Was allerdings wiederum gegen
generische oder universelle Regelwerke spricht: Die Bauelemente müssen auch passen, für das, was ich vorhabe. Das ist - von der Struktur her - nicht immer der Fall. (Bei mir hat die Lego/Backstein-Struktur GURPS irgendwie nie so recht gepasst. Die Weidenruten-Struktur von Mythras funktioniert für mich besser.) Im Zweifelsfall kann man mit einem
mehrfach implementierten nicht-generischen System durchau auch mal besser fahren. Auch weil man da beobachten kann, wie Settingspezifika konkret abgebildet sind. Das hat den abstrakten Charakter einer Blaupause. Tatsächlich hab ich auch vor, WFRP auf Maelstrom zu konvertieren und nicht etwa auf OpenQuest oder Mythras. Wenn ich jedoch ein eng
setting-verzahntes Regelwerk als Zielsystem habe, stehe ich vor der Schwierigkeit, ggf. gar nicht so genau einschätzen zu können, welche Regelelemente zur Abbildung des Settings dienen und welche Kernregeln sind.

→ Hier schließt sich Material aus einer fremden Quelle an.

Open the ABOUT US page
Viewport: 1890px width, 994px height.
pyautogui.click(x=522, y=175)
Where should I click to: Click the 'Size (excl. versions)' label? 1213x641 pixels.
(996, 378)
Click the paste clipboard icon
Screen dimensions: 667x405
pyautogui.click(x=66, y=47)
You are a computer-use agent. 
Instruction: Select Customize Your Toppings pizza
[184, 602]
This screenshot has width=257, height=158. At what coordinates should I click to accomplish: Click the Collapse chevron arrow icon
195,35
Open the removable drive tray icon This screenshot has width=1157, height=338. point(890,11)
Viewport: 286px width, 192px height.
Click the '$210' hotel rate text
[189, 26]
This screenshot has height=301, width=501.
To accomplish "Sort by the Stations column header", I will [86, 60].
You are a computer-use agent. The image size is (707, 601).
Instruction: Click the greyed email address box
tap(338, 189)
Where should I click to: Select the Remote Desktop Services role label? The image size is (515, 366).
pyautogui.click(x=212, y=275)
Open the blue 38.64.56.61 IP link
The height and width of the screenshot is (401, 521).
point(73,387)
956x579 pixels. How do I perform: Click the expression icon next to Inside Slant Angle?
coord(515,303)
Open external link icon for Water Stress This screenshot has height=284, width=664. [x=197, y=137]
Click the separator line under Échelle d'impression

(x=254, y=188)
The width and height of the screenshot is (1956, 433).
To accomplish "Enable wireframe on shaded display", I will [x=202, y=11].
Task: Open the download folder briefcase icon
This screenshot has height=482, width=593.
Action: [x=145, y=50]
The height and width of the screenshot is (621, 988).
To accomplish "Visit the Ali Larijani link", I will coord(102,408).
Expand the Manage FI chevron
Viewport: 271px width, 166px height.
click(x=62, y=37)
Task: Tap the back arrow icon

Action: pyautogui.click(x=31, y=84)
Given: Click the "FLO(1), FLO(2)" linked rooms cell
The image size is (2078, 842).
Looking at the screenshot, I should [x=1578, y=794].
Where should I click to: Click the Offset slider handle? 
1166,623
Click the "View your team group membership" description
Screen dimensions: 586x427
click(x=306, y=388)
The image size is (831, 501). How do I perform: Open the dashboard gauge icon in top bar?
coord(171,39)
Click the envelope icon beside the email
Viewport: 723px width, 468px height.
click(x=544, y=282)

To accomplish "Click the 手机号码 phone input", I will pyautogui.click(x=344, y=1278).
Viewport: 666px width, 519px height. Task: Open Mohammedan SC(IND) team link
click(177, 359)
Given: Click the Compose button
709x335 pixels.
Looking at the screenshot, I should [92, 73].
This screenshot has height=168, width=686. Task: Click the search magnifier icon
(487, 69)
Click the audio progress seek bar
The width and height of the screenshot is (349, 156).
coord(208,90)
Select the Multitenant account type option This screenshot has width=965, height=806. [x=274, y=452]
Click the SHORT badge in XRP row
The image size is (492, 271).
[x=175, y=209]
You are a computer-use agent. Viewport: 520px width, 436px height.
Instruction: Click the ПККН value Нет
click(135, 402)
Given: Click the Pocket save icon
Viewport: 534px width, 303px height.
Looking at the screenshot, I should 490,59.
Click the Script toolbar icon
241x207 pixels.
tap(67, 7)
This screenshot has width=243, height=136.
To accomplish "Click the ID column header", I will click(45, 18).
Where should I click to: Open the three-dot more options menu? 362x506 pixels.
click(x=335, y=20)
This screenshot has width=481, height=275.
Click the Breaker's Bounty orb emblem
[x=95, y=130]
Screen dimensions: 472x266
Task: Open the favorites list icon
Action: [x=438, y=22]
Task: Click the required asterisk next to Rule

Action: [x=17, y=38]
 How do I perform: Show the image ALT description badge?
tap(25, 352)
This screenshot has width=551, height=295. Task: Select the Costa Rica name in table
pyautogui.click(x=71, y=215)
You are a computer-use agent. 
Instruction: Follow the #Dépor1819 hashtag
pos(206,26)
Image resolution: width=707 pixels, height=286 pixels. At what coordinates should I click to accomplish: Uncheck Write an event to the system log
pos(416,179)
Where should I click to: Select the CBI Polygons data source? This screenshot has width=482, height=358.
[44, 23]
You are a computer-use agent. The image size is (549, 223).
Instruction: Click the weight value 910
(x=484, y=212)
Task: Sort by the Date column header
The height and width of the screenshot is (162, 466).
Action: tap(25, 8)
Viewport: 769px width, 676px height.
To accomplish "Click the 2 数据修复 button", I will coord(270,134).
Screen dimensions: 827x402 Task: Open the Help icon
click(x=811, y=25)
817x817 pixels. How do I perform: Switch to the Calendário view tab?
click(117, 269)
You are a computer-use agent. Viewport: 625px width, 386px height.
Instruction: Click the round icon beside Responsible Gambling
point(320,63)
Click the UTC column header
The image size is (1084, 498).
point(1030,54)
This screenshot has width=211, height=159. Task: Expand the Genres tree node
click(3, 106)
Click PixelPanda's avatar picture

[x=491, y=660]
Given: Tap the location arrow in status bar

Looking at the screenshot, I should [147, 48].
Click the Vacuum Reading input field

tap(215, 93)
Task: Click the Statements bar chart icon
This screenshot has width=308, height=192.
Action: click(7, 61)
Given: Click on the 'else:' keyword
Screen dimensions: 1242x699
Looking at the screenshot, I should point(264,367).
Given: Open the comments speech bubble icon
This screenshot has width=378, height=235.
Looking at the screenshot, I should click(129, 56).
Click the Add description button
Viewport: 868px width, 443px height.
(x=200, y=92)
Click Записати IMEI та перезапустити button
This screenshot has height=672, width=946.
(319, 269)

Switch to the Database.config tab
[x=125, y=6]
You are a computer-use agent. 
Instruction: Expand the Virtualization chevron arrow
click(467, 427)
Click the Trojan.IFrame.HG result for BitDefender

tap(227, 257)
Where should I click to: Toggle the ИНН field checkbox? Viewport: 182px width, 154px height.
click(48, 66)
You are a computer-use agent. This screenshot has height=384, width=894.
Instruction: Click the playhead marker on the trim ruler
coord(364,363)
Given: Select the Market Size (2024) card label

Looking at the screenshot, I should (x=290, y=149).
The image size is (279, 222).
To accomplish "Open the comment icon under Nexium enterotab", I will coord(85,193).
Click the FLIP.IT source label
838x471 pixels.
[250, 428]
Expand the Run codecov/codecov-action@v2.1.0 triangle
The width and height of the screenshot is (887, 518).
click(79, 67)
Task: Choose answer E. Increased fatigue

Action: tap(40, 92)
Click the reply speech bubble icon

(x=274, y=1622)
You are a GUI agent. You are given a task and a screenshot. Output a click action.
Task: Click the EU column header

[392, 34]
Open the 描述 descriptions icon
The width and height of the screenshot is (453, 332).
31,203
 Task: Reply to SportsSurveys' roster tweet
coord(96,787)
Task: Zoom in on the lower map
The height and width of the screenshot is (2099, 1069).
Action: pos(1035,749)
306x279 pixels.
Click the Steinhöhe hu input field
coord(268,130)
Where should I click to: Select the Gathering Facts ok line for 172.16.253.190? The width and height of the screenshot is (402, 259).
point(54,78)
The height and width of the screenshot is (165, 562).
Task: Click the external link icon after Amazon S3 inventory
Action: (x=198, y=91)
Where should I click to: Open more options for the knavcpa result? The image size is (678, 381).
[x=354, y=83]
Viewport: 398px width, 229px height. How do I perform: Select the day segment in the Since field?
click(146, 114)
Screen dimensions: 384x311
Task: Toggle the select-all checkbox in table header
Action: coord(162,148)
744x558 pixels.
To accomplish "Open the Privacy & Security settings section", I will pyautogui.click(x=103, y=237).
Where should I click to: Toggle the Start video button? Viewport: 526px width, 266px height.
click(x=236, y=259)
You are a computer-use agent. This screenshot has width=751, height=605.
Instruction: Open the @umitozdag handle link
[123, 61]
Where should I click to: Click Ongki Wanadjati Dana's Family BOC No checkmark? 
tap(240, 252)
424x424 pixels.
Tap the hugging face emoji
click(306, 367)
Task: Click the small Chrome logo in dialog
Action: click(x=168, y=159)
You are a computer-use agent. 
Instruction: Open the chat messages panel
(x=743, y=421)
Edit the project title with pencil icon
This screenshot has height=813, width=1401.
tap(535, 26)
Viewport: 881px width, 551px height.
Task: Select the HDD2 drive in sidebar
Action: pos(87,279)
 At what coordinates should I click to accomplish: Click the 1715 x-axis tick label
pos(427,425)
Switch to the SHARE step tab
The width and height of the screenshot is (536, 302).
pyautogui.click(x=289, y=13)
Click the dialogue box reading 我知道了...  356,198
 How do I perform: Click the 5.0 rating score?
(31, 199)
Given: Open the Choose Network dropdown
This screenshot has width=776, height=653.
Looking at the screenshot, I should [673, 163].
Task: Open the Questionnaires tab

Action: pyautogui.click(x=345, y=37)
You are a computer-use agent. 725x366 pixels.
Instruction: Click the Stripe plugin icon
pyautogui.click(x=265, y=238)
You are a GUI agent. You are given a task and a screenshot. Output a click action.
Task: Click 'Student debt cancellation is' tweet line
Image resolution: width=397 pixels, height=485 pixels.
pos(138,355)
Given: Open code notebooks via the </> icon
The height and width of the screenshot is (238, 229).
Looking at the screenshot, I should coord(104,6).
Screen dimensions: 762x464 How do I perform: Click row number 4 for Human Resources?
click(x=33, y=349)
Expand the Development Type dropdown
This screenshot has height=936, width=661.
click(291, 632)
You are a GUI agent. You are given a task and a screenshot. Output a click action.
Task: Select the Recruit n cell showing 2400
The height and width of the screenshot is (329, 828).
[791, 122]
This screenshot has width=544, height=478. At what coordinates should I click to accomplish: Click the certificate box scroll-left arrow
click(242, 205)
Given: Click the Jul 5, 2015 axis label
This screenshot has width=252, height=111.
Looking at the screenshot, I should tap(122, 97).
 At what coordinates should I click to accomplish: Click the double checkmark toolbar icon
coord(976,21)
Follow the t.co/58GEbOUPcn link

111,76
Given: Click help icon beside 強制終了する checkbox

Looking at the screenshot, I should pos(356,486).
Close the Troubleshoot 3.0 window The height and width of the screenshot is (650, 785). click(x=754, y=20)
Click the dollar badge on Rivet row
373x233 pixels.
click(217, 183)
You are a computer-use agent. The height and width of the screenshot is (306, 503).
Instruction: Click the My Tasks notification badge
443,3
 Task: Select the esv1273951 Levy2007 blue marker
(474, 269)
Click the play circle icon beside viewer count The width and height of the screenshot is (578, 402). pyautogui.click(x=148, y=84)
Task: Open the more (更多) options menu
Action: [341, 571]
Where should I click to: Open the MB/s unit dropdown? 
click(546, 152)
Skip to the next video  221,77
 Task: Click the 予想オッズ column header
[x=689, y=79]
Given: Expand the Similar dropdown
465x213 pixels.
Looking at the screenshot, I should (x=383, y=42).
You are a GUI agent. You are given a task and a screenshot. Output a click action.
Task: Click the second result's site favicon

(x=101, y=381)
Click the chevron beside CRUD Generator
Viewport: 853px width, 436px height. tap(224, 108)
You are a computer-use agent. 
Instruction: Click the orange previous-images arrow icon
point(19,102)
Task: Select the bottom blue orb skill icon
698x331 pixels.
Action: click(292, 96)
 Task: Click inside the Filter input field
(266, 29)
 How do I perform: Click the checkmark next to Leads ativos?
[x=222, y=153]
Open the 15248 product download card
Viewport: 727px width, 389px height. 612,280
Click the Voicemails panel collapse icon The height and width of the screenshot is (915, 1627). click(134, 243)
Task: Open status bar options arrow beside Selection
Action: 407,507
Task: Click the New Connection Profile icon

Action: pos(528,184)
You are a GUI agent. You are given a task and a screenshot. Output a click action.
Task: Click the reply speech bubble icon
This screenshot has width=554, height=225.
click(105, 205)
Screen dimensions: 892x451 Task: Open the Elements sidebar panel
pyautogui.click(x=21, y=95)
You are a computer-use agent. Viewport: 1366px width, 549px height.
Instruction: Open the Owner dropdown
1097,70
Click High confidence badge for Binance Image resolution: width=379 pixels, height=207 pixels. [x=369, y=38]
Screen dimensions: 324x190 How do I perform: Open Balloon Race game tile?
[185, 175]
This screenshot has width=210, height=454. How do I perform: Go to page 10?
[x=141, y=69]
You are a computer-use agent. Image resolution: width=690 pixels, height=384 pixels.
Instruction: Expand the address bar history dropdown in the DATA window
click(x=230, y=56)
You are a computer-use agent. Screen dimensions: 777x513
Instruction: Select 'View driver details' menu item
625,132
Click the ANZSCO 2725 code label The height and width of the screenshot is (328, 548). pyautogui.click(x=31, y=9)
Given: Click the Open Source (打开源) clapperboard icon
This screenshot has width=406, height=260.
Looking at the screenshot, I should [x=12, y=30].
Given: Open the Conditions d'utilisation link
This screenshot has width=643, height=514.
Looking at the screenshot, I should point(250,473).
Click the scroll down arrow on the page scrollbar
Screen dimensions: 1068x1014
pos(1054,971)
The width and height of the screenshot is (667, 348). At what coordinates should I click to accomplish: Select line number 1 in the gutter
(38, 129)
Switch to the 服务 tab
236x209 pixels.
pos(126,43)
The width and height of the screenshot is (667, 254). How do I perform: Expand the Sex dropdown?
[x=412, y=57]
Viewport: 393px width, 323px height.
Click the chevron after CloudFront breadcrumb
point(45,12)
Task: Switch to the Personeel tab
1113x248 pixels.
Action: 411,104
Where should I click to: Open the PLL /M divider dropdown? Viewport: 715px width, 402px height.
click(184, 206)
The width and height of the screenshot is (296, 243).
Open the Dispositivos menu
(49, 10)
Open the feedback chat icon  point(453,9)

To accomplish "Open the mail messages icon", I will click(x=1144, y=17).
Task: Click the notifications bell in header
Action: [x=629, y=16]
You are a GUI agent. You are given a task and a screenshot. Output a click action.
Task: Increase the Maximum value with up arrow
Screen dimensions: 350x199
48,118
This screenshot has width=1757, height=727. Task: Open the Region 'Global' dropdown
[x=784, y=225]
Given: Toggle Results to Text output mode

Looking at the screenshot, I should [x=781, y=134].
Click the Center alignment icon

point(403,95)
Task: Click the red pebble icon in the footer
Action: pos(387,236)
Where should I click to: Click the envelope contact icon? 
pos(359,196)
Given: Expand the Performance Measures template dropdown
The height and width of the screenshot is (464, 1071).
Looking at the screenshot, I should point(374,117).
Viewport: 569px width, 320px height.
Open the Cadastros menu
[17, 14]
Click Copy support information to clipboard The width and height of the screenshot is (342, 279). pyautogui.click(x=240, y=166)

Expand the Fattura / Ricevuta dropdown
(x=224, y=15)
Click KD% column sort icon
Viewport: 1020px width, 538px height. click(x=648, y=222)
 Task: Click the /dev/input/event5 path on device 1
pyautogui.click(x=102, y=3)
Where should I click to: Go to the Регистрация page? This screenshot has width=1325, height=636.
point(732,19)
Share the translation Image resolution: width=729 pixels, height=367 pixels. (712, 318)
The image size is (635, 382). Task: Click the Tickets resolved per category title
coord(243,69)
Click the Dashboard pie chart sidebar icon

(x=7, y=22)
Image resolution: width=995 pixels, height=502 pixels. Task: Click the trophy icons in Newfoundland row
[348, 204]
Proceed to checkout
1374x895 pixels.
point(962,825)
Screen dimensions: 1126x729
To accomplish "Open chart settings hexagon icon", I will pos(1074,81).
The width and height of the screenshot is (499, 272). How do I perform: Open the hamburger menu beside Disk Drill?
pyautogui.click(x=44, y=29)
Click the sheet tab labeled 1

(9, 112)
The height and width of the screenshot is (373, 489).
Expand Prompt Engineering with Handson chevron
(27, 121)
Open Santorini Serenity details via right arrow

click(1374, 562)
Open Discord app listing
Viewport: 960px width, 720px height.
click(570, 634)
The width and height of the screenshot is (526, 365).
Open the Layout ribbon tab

OK. Dazu muss ich auch nochmal ausholen. 1of3 hat mal den schlauen Gedanken gebracht, dass Settingsetzungen eigentlich auch Regeln sind, aber auf anderer Ebene. Es gibt also
A) regelhafte Settingsetzungen und
B) Spielmechanismen:
Der Kern der Spielmechanismen dient der Grundstruktur des Spiels und ist erstmal nicht so wirklich settingrelevant, sondern nur spielstilrelevant. Das ist die eine Seite. Auf der anderen Seite stehen die Spielweltfakten als ebenfalls etwas Regelartiges. Und im Zwischenraum passieren die Verflechtungen zwischen Spielregeln und Setting.
Wenn man jetzt konvertiert muss man nicht nur diese
Verflechtungen des Settings vom zugehörigen Regelwerk lösen, sondern man muss es mit dem neuen Regelwerk auch neu verbinden. Dafür bieten generische oder universelle Systeme in der Regel mehr Werkzeuge an. Je grober die Neuverflechtung mit einem generischen oder universellen Regelwerk stattfindet, desto mehr fühlt sich etwas "gleich wie andere Kombinationen mit dem generischen Regelwerk an". Je filigraner die Verfelchtung ist, desto schwächer wird das "same-y". (Wobei das natürlich nicht beliebig funktioniert. Es kommt schon drauf an, welche Detailschärfe a) erwünscht ist und b) das Zielregelwerk zulässt.)
Und natürlich ist das auch alles eine Frage von Übung, Erfahrung und persönlichen Präferenzen.
1) Universelle oder generische Zielsysteme haben ihre Vorteile, laufen aber Gefahr, dass sich jedes mit ihnen Bespielte Setting gleich anfühlt.
2) Mehrfach implementiere Zielsysteme haben den Vorteil, dass man settinggebundene Spielregeln und Kernregeln als etwas unterscheidbares sehen kann.
3) Settingverbundene Zielsysteme machen potentiell am meisten Arbeit, aber es geht auch.
Manchmal kann man auch auf alle drei zurückgreifen. Beispiele: Fate & Runequest
1) Fate Core, Fate Accelerated
2) Bulldogs, Diaspora, Dresden Files
3) Starblazer Adventures, Jadepunk
1) Mythras, OpenQuest, Renaissance
2) River of Heaven, The Age of Shadows, Dark Streets 2nd, Clockwork & Chivalry
3) Runequest Glorantha
... ich hoff das war noch verständlich. Die Gedanken (Wegschneiden und Neuschaffen) haben mich jedenfalls schon ein bißchen weitergebracht in Bezug auf den geplanten OSR/4E-Hybriden.